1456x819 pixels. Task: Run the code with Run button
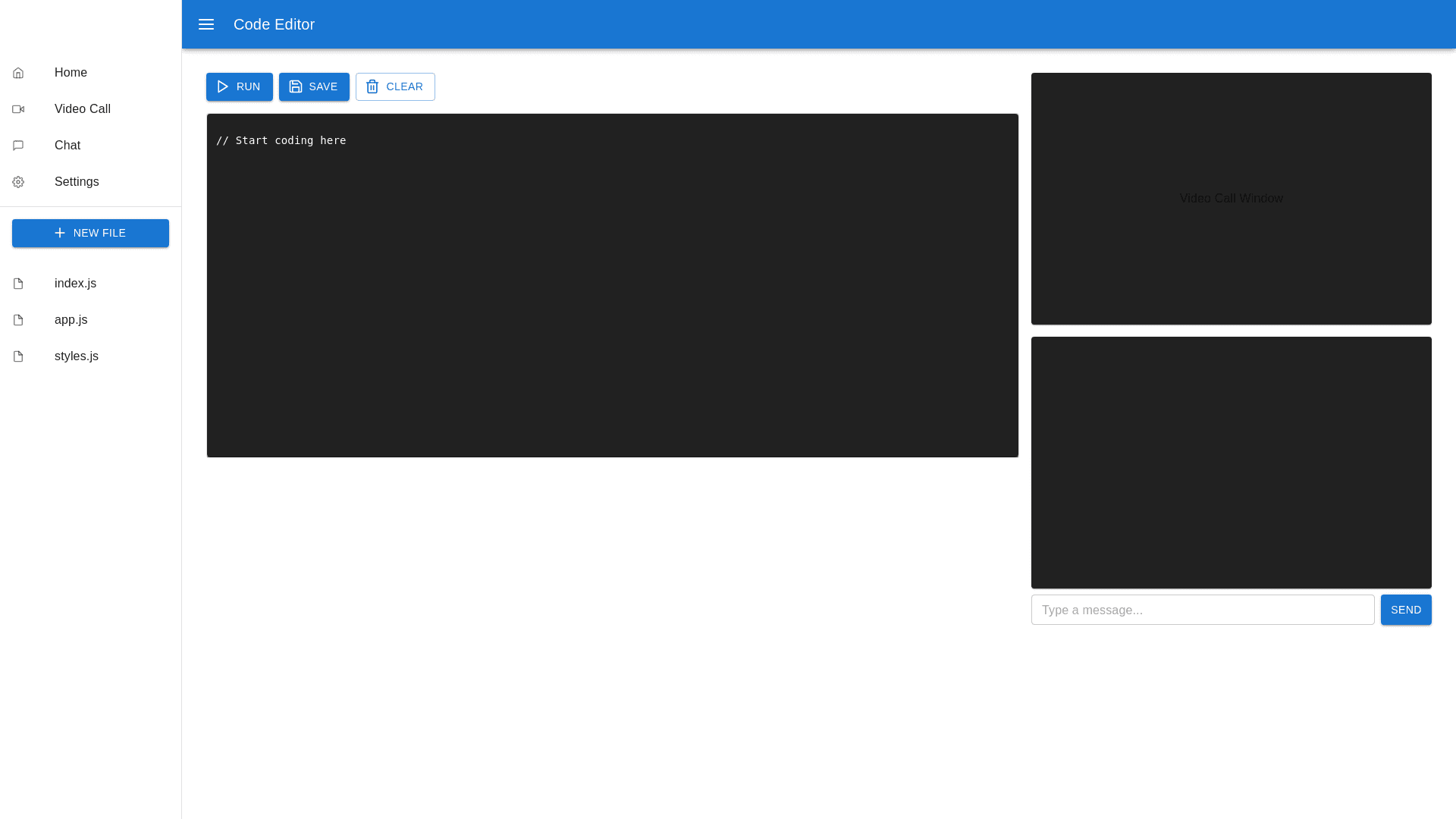239,86
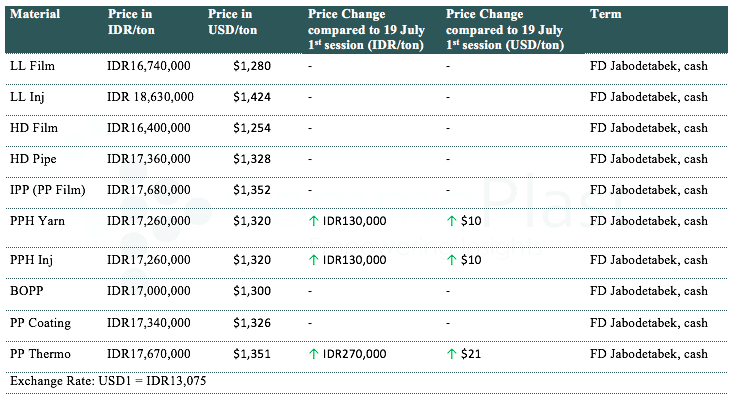737x401 pixels.
Task: Click the $1,351 price for PP Thermo
Action: tap(251, 353)
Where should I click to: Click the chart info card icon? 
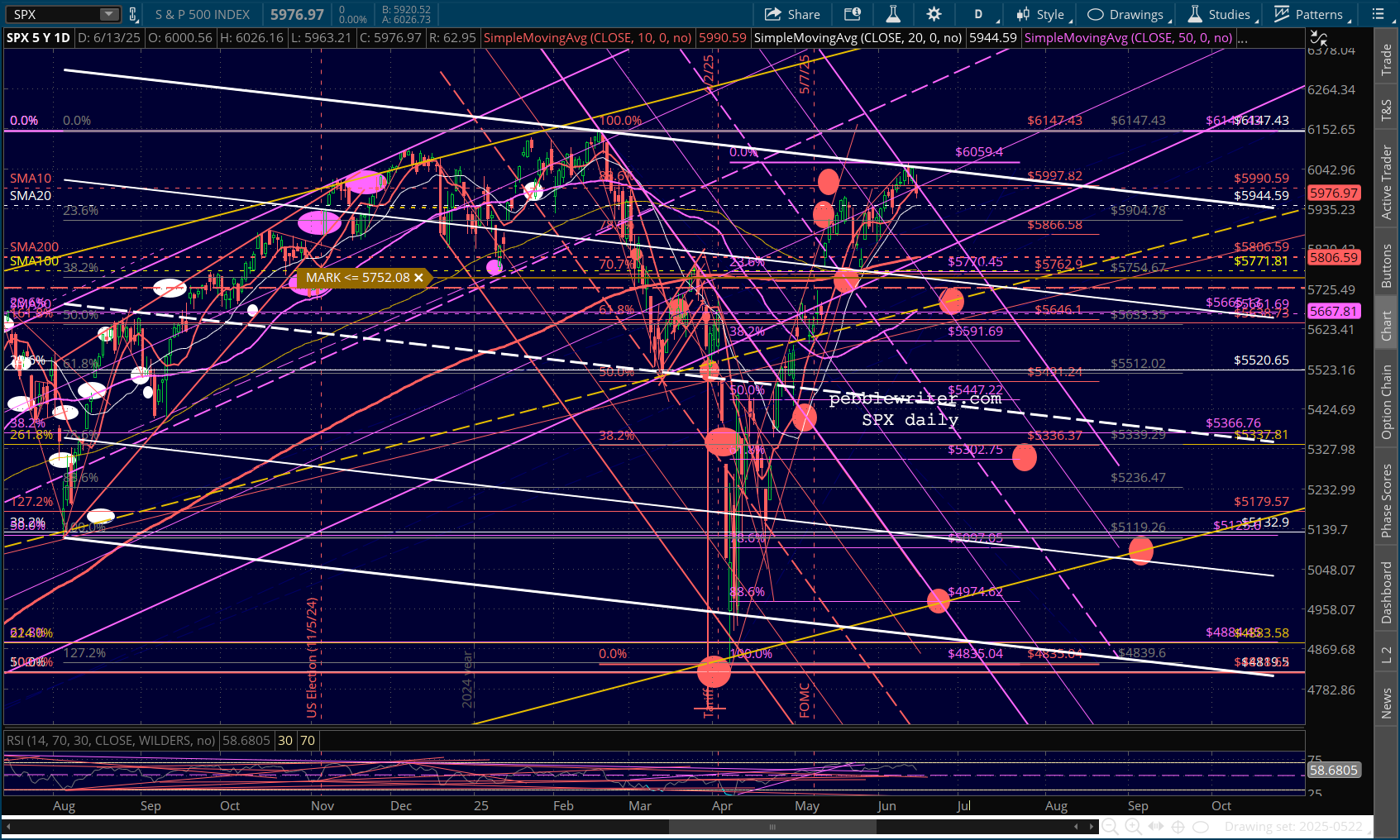852,14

- TASK TO CARRY OUT:
Which lines in the records above contain the string "Click", counting only matches with the same capitalization? Show every such line in full.

- THE RESPONSE:
Task: Click the $1,351 price for PP Thermo
Where should I click to: Click the chart info card icon? 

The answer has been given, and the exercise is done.